Understanding AC TIG Balance Control
|Fig. 1. AC current is used to weld aluminum because its positive half cycle provides a "cleaning" action and its negative half cycle provides penetration.|
In the mid-1970s, Miller Electric Mfg. Co. set the standard for AC TIG welding technology when it developed its first Syncrowave® AC/DC welder. One key to this welder’s success was its squarewave AC output with balance control. Today, all professional-grade TIG welders feature balance control.
To understand how balance control works, you first need to understand why aluminum and magnesium require an AC welding output. When exposed to air, these metals form an oxide layer that melts at a much higher temperature than the base metal.
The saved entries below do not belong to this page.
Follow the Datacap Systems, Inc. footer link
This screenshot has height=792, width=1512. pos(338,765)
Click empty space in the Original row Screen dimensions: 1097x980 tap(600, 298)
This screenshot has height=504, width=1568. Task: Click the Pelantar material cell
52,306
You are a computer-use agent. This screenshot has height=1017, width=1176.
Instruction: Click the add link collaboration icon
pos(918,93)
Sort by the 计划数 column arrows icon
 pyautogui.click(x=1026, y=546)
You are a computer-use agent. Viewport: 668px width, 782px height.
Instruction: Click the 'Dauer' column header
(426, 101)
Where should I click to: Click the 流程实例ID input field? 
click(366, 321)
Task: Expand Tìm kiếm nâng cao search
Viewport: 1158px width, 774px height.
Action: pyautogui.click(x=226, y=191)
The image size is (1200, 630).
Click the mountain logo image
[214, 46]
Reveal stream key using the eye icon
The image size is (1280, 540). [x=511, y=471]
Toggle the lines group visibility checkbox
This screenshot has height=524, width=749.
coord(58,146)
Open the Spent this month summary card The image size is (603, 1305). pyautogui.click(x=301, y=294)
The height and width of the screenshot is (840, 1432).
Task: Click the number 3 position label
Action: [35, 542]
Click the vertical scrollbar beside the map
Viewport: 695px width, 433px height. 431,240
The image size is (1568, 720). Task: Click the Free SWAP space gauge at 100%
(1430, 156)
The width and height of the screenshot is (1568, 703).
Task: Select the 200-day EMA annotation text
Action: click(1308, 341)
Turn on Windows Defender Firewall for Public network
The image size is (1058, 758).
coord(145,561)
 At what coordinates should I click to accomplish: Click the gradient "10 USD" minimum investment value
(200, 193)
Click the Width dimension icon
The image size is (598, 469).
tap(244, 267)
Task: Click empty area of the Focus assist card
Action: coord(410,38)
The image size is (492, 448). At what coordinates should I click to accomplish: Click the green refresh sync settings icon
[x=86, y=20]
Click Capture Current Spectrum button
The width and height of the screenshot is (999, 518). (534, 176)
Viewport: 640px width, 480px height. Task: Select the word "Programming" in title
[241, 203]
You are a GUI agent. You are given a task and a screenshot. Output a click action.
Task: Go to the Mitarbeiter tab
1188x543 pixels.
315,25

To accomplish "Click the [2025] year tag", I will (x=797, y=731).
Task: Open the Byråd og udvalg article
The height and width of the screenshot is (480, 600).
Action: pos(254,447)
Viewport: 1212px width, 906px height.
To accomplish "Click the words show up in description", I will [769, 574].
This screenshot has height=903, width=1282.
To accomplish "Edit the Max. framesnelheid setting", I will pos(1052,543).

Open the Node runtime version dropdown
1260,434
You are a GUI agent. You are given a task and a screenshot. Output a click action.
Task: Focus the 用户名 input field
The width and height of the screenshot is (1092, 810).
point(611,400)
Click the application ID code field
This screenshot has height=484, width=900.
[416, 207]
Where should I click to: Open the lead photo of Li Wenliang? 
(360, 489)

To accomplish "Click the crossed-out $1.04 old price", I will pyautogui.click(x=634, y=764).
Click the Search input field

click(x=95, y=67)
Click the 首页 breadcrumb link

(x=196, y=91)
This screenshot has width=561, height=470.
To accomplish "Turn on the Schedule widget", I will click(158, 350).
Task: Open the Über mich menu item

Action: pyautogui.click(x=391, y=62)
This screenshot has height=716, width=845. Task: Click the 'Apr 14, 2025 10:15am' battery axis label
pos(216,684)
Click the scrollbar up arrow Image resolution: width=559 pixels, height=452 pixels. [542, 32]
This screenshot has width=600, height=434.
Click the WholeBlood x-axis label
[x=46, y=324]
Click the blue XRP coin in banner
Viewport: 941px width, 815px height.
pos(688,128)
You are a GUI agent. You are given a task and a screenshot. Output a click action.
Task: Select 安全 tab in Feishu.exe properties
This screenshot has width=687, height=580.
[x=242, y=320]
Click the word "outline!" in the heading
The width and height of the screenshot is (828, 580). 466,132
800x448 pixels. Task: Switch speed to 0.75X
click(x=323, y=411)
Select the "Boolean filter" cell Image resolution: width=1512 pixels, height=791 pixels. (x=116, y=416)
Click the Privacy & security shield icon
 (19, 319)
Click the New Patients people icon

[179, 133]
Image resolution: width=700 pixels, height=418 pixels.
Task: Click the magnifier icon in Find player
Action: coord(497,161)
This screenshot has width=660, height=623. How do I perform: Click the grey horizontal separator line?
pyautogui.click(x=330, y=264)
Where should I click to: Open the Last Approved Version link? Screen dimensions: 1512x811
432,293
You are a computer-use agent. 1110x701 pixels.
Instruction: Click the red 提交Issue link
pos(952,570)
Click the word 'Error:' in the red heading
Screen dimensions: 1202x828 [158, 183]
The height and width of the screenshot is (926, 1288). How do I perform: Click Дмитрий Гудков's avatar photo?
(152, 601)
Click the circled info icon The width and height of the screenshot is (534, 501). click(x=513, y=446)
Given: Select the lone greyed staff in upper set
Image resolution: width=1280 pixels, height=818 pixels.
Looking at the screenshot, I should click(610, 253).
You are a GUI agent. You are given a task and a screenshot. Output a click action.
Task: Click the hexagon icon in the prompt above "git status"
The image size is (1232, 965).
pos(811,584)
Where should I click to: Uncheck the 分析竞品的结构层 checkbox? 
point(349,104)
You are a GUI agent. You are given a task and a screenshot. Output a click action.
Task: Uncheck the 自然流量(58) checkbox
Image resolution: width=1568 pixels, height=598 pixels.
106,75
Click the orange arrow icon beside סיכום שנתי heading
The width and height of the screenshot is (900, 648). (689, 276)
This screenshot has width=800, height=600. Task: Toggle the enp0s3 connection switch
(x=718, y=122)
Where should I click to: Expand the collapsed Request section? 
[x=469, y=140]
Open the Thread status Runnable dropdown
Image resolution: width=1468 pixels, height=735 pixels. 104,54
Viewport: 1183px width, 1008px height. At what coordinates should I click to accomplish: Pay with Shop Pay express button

For example, aluminum oxide melts at about 3600 degree F, while aluminum melts at just 1200 degree F. If not removed, the oxide layer can inhibit proper weld fusion and puddle fluidity.
Fortunately, the squarewave alternating current (see Fig. 1) inherently provides a "cleaning" action (see Fig. 2). The electrode positive (EP) portion of the AC cycle—where current flows from the work to the electrode—actually "blasts" off surface oxides. This then allows the electrode negative (EN) portion of the cycle (where the current flows from the tungsten into the work) to melt the base metal and fuse the join).
|Fig. 2. Notice the lighter colored "etched zone" or "cleaning action" created by the AC arc.|
Until Miller invented balance control, the amount of AC “cleaning action” and “weld penetration action” remained balanced at 50 percent each. Unfortunately, this “one size fits all” approach didn’t provide the ideal arc for all applications. Today, however, welders can use balance control to tailor the TIG arc for the job at hand.
Syncrowave technology gives you the ability to set balance control on range from 0 to 10, or maximum cleaning to maximum penetration, respectively. Syncrowave technology allows fine tuning the duration of the EN portion of the AC cycle from 45 to 68 percent. In other words, you are spending 68 percent of the AC cycle (which is 1/60th of a second) putting energy into the work piece. Inverter-based TIG welders, such as the Dynasty™, extend balance control even further, allowing EN duration times from 30 to 99 percent.
|A comparison between greater (top) and lesser (bottom) amounts of EN.|
Balance Control Benefits
Making the EN portion of the cycle last longer:
• Achieves greater penetration, such as for thick sections.
• May permit increasing travel speeds.
• Narrows the weld bead.
• Increases tungsten electrode life and reduces balling action.
• May permit using a smaller diameter tungsten to more precisely direct the heat or make a narrower weld bead.
• Reduces the size of the etched zone for improved cosmetics (see Fig. 4).
Reducing the EN portion of the cycle:
• Produces greater cleaning action to remove heavier oxidation.
• Minimizes penetration, which may help prevent burn-through on thin materials.
• Widens the bead profile, such as for catching both sides of a joint.
• Decreases tungsten electrode life and increases balling action.
There are no hard rules about setting balance control, but the typical error involves too much cleaning. Too much cleaning action (electrode positive duration) causes excess heat build-up on the tungsten. This creates a large ball on the end of the tungsten. Subsequently, the arc loses stability and you lose the ability to control the direction of the arc and the weld puddle. Arc starts begin to degrade as well. Too much penetration (or, more precisely, insufficient cleaning action) results in a “scummy” weld puddle. If the puddle looks like it has black pepper flakes floating on it, add more cleaning action to “blast” away oxides and other impurities.
For a Syncrowave welder working on clean aluminum, a good starting point would be “7”. For a Dynasty, set the EN between 60 and 75 percent. In all cases, make practice welds on scrap prior to welding to determine the best balance control settings. Lastly, it may help to keep a journal of your favorite balance control and weld parameter settings. Note the material type, thickness, joint configuration, welding position, tungsten type and diameter and application.